The Coating that we use has the highest Perm rating in the industry- 50.4. It is the best that I have seen. Waterproof from the exterior and breathable from the Interior. 
Great stuff.


----------



## HORIZON

May have a conflex job coming out down the road and have been researching and making phone calls all I can on prep......but my big question for all you guys in the know.....Will my Titan 840 sprayer do the job? I was told it "should".......If so , whats a good size tip for best results? 530+


----------



## dreemr13

thebritishpainter said:


> i have a stucco/pebble dash wall that has lots of cracks in it.
> 
> is the stucco eventually going to fall off no matter what i do ....? or will a good elastomeric paint hold it on...?
> 
> i,m in calgary canada where it gets very cold in the winter,
> 
> also does anyone know of good paints and primers that u can get up here in the north.....?


Calgary Canada perked my ears up. I looked at your website portfolio and you have a lot of houses on there out in Canmore. I am a little concerned when you are asking what kind of good paints and primers to use up here when you already have million dollar+ projects on your website portfolio????? hmmmm



> i have,nt seen sw sherlastic here .


Sherlastic and Conflex is available at the Calgary Sherwin-Williams contractors location. Caroline or George can help you out at 403-243-1700. They are located on 1st off 42nd and McLeod. Mostly sold in 5'ers. They can mix trailer loads for you if needed. Other than Paint Direct, they are the biggest contractor supplier in the city. 

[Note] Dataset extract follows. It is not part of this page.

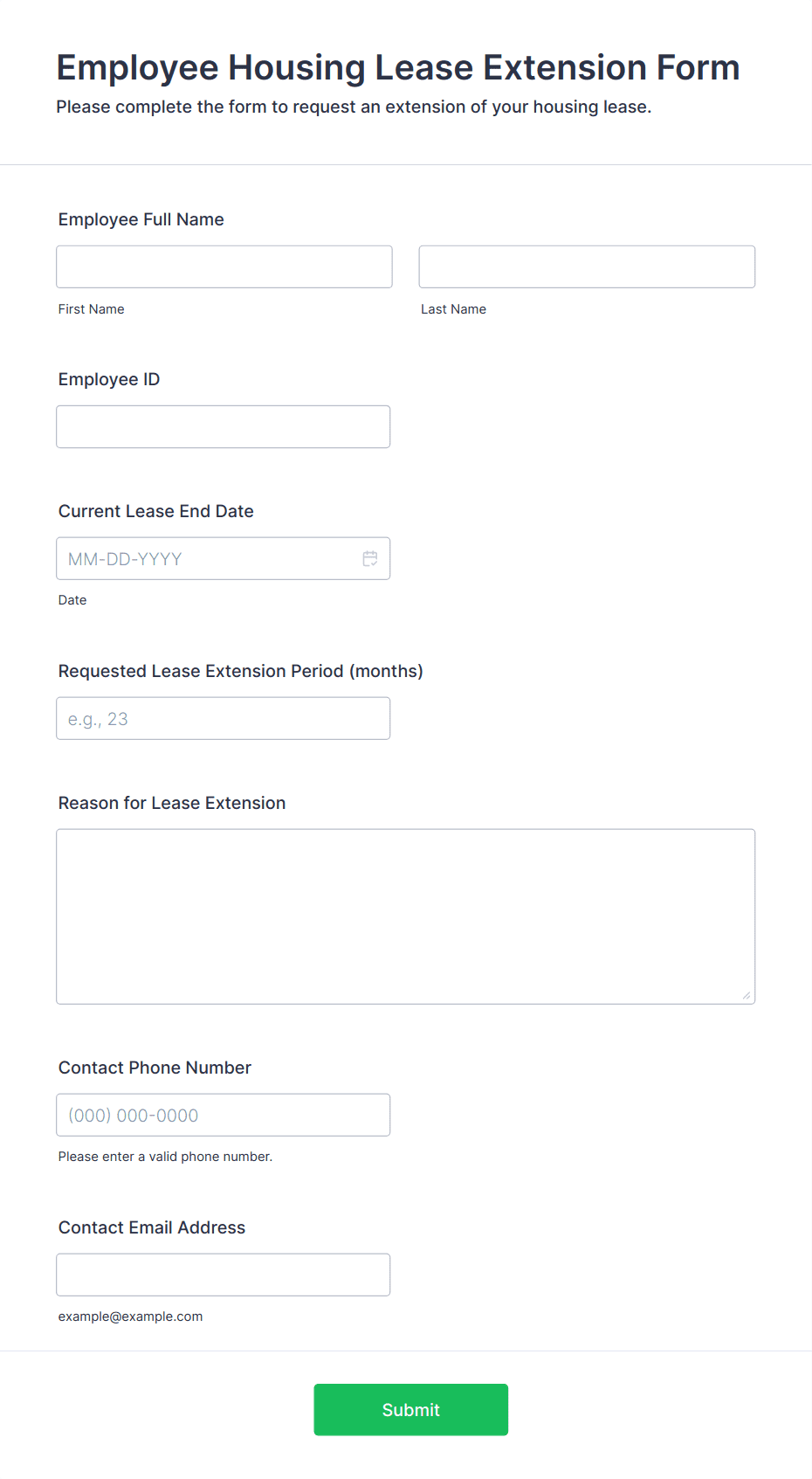The width and height of the screenshot is (812, 1479).
Task: Focus the Employee ID text box
Action: pos(224,426)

> i have to agree that its hard to price a job here thats done right ....
> 
> every one here wants the cheapest price so get a cheap job
> 
> my estimates come in at 2-3 times the price ........... doing it right
> 
> u know these guys are missing somthing out as doing it right i could never even draw even for there prices
> 
> by the time it starts to fail these guys are long gone
> 
> i have to agre alot with what sgbaldy says and also ask him what is the difference between a mid coat and a top coat is it applied different .....?


Serious?


----------



## drippyhome

*bubbles? what next?*



ewingpainting.net said:


> Elastomeric is designed to do two things, one is to bridge cracks and the other is to hold back moisture. There are two types of elastomeric, one is the full blown the other is what you would call your hybrid elastomeric. Loxon would be considered your hybrid and sherlastic would be considered you full blown. The problem with the full blown is it is 0% breathable unlike the hybrid. But when applying any elastomeric you can not have any open pores if you do, like the pic above moisture will get behind the coating causing it to lift, bubble ect. I have seen bubbles the size of basketball. What is happening is it doing what it was designed to do and that to hold back moisture and bridge cracks which is its Elasticity. So if you have any openings in the coating moisture will get behind that coating trapping it. You need to think of it like a rubber band if it bresks it is useless. Elastomeric is useless if it has any openings and this is more important to the full blown elastomeric.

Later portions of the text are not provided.